Mar 01, 2007 04:27
as weird as it is, I believe this journal has become a happy spot...it's all positive here. I mean yeah I still have a few moments where I get upset and a little "down" but somehow I just keep going and it doesn't sprial. All of this is a weird feeling for me. I don't know how else to describe it. I haven't been this stable for a long time. I really like where I'm at and I like where I'm heading.
I won't lie, in approximately 3.5 hours I will be going to class with no sleep and probably failing a test and then bombing an in class writing assignment but you know what? it's okay cause my horoscope says it is: "You may overlook the practical consequences of your actions today, although they really aren't that hard to see. It could be that you just don't want to think about your responsibilities for a while, since they have been weighing heavily on you.

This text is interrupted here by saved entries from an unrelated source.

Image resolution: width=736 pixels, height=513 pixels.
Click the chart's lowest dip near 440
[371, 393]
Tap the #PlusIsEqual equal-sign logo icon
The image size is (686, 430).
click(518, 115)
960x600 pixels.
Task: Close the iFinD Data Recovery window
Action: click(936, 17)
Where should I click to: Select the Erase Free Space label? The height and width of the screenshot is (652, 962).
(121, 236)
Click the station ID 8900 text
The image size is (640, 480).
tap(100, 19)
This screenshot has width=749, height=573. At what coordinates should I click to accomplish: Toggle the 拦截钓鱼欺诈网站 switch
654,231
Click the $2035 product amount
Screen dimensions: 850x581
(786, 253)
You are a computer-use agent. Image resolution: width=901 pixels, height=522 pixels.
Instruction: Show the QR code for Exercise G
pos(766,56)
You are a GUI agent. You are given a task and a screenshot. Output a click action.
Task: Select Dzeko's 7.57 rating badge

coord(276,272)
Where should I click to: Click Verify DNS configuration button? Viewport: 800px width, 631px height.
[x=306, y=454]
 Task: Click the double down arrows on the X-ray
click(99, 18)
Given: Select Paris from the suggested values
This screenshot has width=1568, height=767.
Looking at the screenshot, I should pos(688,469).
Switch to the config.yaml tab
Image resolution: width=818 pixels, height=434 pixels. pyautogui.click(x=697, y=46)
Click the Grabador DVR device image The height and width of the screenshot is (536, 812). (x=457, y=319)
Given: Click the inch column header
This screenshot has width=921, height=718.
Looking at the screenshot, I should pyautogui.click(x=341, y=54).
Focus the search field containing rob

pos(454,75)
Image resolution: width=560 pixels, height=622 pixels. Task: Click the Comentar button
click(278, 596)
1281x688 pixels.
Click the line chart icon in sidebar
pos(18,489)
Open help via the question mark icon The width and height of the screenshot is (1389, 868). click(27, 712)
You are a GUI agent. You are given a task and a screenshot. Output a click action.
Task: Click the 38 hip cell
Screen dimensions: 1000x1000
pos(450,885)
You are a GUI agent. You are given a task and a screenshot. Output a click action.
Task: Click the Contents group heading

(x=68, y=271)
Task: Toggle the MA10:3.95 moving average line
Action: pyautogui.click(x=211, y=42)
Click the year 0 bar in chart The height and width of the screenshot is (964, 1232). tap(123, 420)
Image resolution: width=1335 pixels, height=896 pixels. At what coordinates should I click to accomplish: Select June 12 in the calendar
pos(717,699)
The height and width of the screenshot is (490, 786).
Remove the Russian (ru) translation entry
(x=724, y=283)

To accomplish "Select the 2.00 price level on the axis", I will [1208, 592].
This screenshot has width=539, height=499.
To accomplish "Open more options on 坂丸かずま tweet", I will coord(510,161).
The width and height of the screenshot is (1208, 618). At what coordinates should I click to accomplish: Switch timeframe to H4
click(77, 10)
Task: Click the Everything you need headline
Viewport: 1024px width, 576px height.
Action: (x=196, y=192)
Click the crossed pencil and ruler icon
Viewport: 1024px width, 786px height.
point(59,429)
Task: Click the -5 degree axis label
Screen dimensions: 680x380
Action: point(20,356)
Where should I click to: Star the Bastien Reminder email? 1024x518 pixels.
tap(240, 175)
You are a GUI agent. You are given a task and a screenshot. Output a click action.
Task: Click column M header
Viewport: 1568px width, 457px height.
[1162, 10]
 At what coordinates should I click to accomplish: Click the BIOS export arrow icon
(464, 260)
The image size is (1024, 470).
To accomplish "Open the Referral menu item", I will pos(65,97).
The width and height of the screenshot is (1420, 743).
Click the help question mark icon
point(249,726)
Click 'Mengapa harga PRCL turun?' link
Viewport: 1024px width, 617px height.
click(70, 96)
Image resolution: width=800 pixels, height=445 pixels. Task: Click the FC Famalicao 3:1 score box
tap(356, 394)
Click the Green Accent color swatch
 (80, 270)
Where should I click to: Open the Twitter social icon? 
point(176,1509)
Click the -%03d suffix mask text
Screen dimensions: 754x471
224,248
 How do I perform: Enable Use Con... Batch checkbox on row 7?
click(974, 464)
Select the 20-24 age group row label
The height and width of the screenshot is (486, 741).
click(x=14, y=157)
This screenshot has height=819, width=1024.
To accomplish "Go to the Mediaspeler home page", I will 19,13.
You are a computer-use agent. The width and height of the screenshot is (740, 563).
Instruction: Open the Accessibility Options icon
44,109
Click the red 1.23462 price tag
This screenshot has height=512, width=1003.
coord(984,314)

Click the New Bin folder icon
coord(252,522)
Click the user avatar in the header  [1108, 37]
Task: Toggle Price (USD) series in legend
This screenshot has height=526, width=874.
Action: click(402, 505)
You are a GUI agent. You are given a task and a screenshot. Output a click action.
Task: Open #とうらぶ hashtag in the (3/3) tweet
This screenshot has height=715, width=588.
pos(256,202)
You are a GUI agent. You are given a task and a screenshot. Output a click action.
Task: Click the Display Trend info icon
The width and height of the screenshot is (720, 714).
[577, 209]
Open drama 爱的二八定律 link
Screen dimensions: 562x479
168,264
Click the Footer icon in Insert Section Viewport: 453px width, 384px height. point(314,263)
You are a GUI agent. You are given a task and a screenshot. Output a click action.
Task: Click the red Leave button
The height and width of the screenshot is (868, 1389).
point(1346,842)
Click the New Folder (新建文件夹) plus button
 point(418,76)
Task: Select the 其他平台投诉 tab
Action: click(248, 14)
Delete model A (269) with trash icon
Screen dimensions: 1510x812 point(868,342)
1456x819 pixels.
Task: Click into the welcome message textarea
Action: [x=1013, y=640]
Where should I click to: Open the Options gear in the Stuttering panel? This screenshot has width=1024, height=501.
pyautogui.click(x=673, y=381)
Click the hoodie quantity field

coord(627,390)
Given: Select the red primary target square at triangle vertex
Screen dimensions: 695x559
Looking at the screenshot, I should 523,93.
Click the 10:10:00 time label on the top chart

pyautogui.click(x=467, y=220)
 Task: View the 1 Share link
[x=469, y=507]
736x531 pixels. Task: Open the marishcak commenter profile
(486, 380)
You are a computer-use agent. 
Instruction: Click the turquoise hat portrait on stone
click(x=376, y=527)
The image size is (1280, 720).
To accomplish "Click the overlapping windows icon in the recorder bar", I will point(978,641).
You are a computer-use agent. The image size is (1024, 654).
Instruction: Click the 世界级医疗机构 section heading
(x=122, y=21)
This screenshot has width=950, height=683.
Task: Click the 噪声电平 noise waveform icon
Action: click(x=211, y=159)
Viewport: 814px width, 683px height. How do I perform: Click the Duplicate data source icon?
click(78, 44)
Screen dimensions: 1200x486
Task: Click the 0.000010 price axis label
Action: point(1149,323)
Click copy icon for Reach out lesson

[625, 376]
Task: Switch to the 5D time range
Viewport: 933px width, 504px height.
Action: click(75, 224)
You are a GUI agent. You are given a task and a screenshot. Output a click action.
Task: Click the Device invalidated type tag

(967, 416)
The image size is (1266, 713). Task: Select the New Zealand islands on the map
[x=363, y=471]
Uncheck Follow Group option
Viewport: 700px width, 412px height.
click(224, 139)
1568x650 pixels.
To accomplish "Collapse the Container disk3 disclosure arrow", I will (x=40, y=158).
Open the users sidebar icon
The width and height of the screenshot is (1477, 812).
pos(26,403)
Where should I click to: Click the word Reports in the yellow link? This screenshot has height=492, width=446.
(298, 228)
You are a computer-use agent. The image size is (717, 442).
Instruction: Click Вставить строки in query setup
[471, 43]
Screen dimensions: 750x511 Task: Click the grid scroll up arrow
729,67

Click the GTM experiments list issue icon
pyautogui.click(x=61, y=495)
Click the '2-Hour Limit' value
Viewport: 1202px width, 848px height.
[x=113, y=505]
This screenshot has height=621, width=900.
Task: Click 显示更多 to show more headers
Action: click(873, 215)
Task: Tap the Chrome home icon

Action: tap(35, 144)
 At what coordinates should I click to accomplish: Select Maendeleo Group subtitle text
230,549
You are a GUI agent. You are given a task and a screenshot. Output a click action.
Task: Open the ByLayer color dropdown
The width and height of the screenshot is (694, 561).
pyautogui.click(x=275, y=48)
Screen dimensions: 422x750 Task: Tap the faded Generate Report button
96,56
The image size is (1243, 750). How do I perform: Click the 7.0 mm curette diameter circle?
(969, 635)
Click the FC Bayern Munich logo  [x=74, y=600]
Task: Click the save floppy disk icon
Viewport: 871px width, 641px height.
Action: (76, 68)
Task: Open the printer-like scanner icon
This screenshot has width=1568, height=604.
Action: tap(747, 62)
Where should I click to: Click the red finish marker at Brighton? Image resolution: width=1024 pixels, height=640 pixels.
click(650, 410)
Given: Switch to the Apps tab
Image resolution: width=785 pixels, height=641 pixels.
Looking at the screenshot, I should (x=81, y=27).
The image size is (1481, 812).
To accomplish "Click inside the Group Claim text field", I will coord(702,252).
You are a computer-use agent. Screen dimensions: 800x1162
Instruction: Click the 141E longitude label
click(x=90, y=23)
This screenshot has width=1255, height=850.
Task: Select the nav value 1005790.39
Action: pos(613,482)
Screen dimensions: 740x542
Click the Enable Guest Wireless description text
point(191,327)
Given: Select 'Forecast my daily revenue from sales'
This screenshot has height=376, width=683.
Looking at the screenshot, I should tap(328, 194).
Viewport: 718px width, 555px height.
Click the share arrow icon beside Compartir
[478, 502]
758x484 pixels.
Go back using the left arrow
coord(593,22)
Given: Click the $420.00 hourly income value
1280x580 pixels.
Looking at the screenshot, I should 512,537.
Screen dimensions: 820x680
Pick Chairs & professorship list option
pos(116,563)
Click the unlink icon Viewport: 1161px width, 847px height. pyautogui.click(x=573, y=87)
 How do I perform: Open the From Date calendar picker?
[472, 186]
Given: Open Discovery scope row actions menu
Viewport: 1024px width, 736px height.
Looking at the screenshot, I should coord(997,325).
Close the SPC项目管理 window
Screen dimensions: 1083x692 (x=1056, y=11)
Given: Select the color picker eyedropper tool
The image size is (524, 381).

Go ahead and have your fun, but remember you must come back to your work sometime soon." How funny my horoscope tells me that it's okay that I've neglected my work as long as I go back to it soon. Which I will just not today or tomorrow...Friday maybe. Yeah Friday sounds good.
So yeah, today/yesterday technically now, my moms celebrated 15 years together! and you wanna know how they celebrated? wings and America's Next Top Model with their daughter. isn't that cute? I love my moms...
okay, back to note taking in hopes of not failing...yeah right...but like I said it's all okay :)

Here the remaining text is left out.